昨年(2025年)も国の内外を問わず、天災・人災を含めて事故・災害の多い1年でありました。
明けた本年も、ロシアのウクライナ侵攻の停戦協議がもたついている間に、今度は突如アメリカのベネズエラ侵攻が始まり、こともあろうに大統領夫妻を拉致してアメリカに連れ去るというとんでもない事態となりました。
麻薬密輸の根源を断つという大義名分をかかげ、国際法無視は覚悟の上ということのようですが、これではロシアを非難することはできません。強大な軍事力を背景にした大国による横暴は、小国にとって抗しがたいことです。
国連安全保障理事会の常任理事国である両大国のなすことであればなおさら、国連は機能を発揮できず、核大国のなすがままということになります。
昨年10月にはパレスチナとイスラエルの紛争の停戦協定が成立したものの、真の停戦に至る道も混沌としています。
アメリカ追随の日本政府は国際政治からは置いてけぼりです。唯一の戦争被爆国の政府高官から核兵器保有論まで飛び出すようでは何をかいわんやです。
昨年はノーベル平和賞受賞の余波で国際的にも被爆証言活動が盛り上がり、各地域の皆さんもかなり忙しい思いをされたことでしょう。これを一過性の現象で終わらせてはいけません。
東友会では、昨年被爆80年事業として、おりづるの子(東京被爆二世・三世の会)と協働して「被爆80年記念シンポジウム」を開催して多くの皆さんの参加を得ました。東京都生協連と協働して企画した、「原爆パネル展」、「広島・長崎ピースツアー」も大成功を収めました。
本年は日本被団協結成70周年にあたり、様ざまな全国行動への参加・協力が期待されています。
本年、東京の被爆者は3000人を切るところまで減少するでしょう。平均年齢86歳と高齢化しており、被爆者自身の活動もますます制約が増え、限界が近づいているといえます。私たちの団体の性質上、高齢化はやむを得ないことです。いかに被爆者の相談に応える体制を維持するかは引き続いての最重要課題です。

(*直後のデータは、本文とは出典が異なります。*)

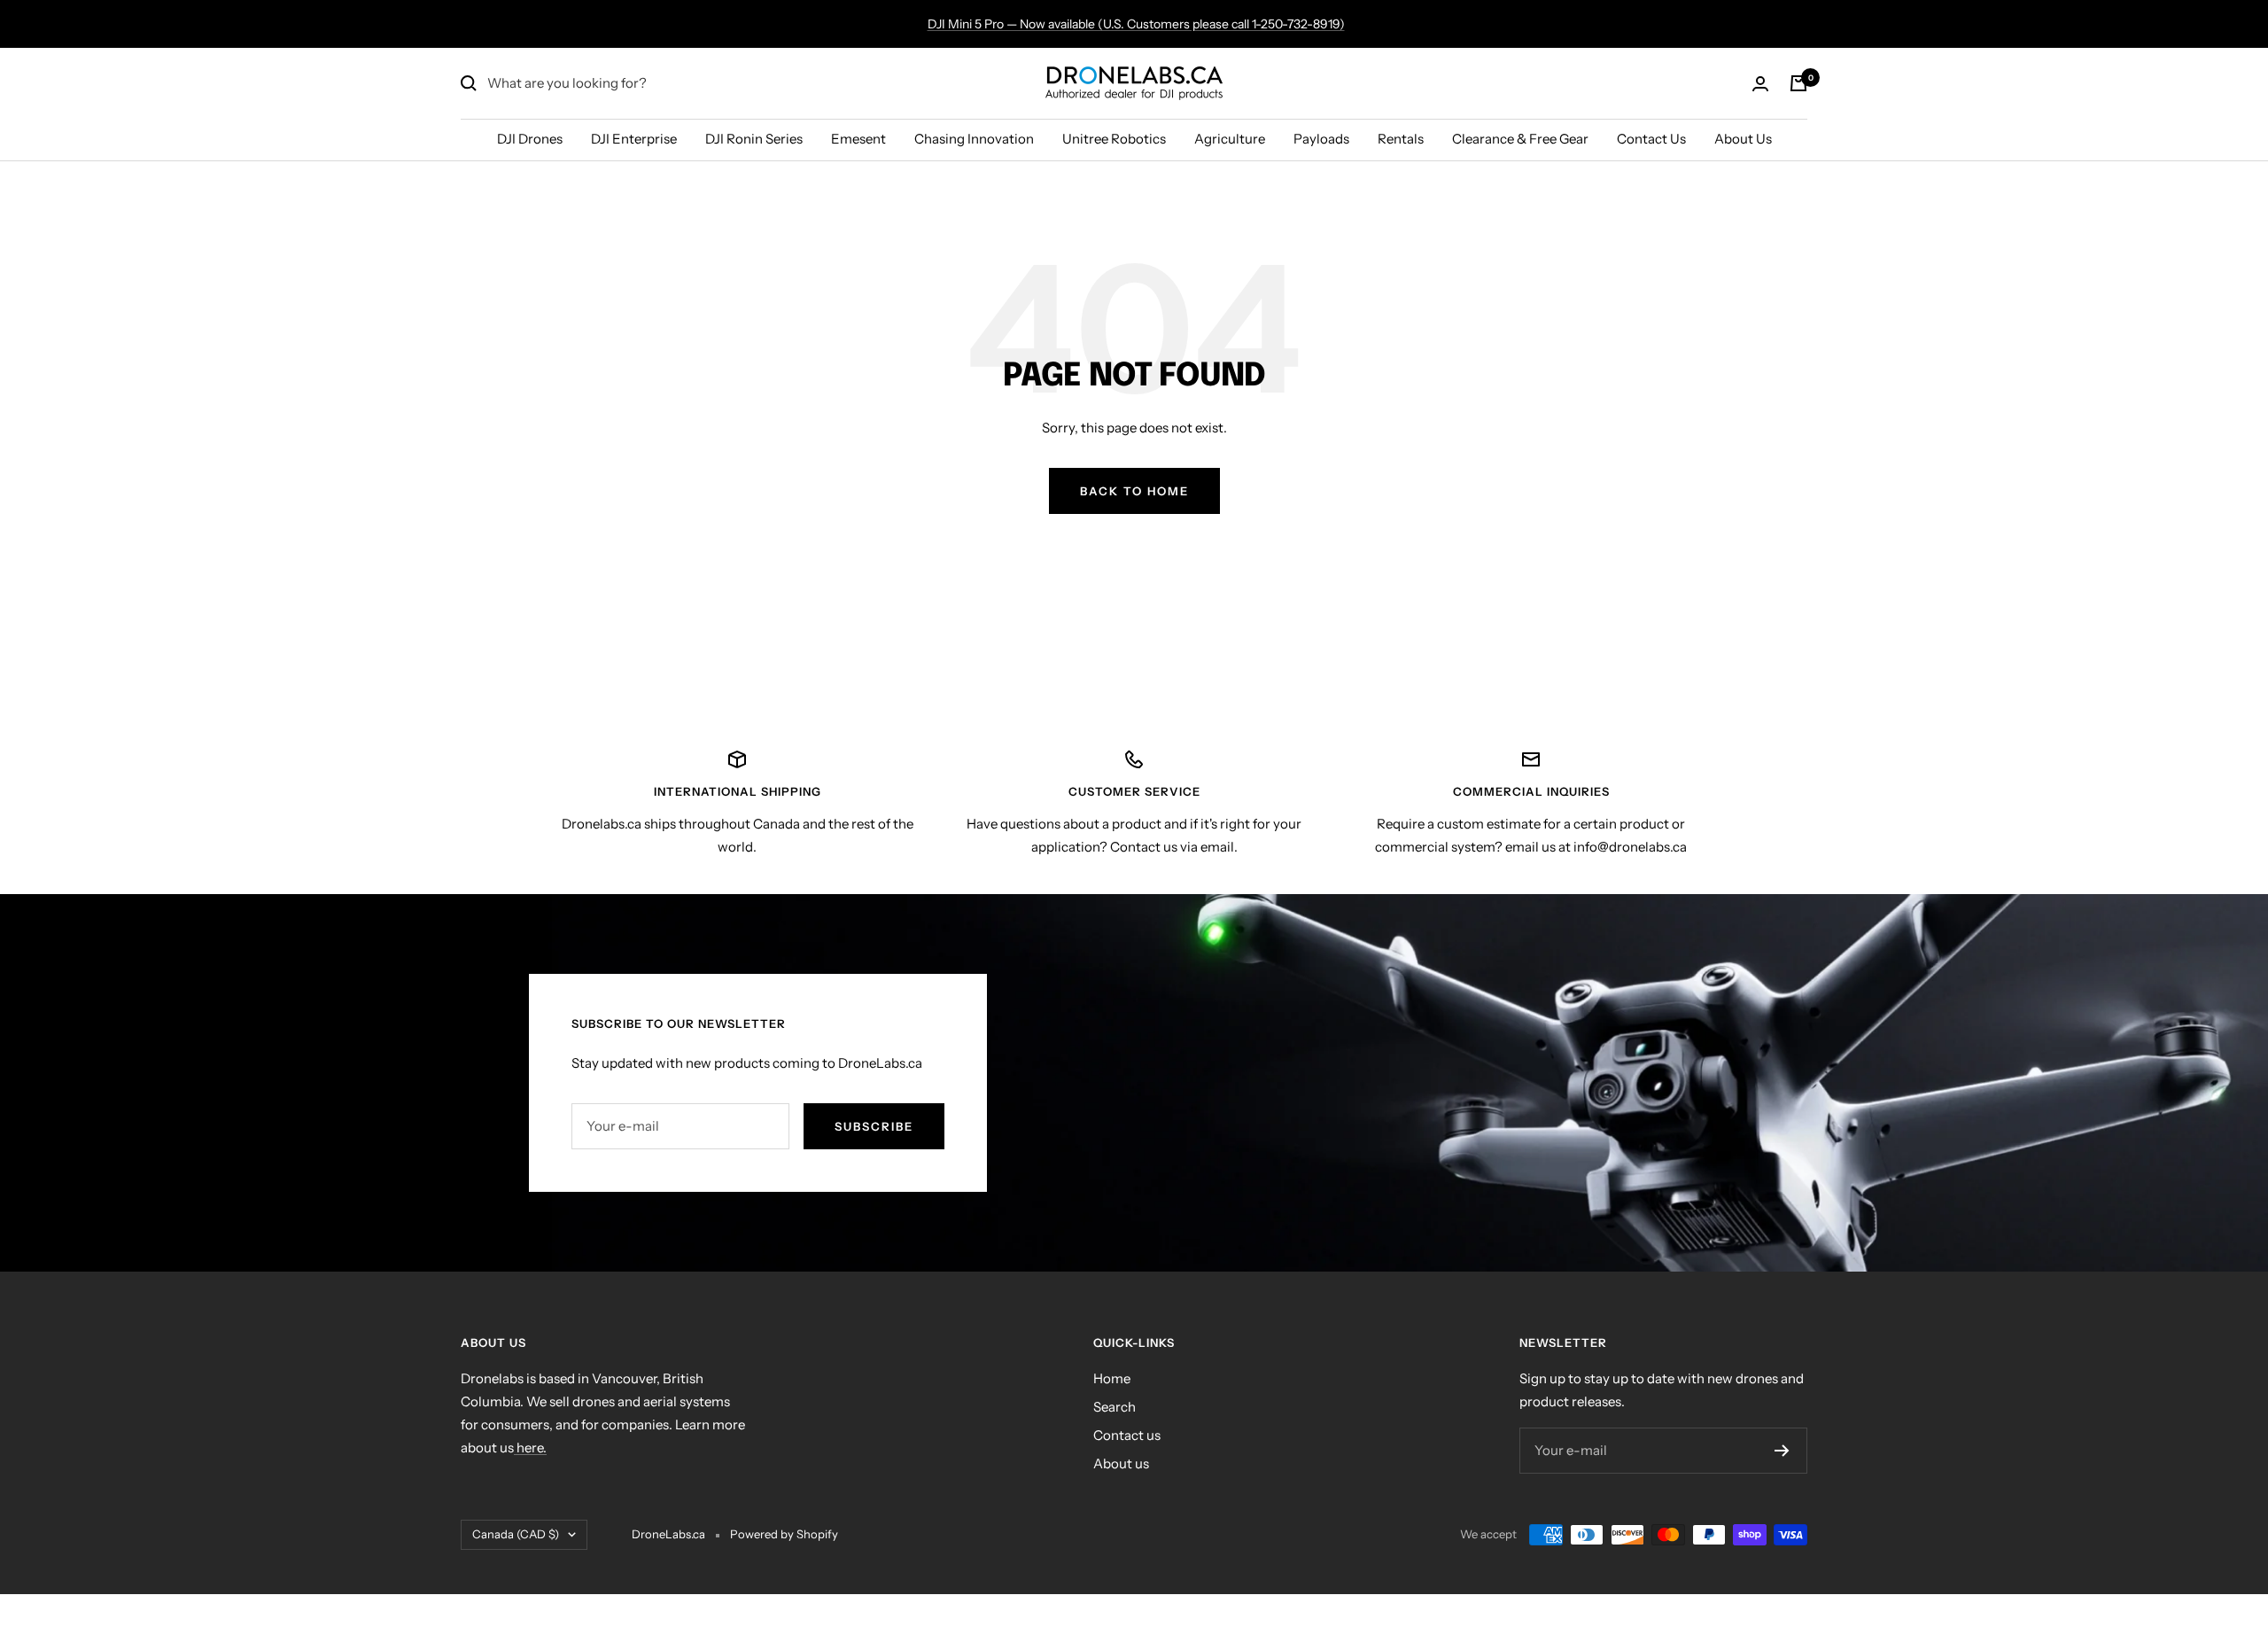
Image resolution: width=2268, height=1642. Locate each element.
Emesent (858, 138)
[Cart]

私たちが強く願ってきたのは、「被爆者を救うとともに人類を救う」ことです。そのために被爆者の証言活動は引き続き重要課題であると同時に、体験を記憶している被爆者が老齢化した後の証言継承対策もさらに重要となります。
老体となり1年の時の経過は非常に重みを増してきます。「核兵器廃絶」と「原爆被害への国家補償」はさらに肩に重い目標ですが、本年も前進に向けともに努力しましょう。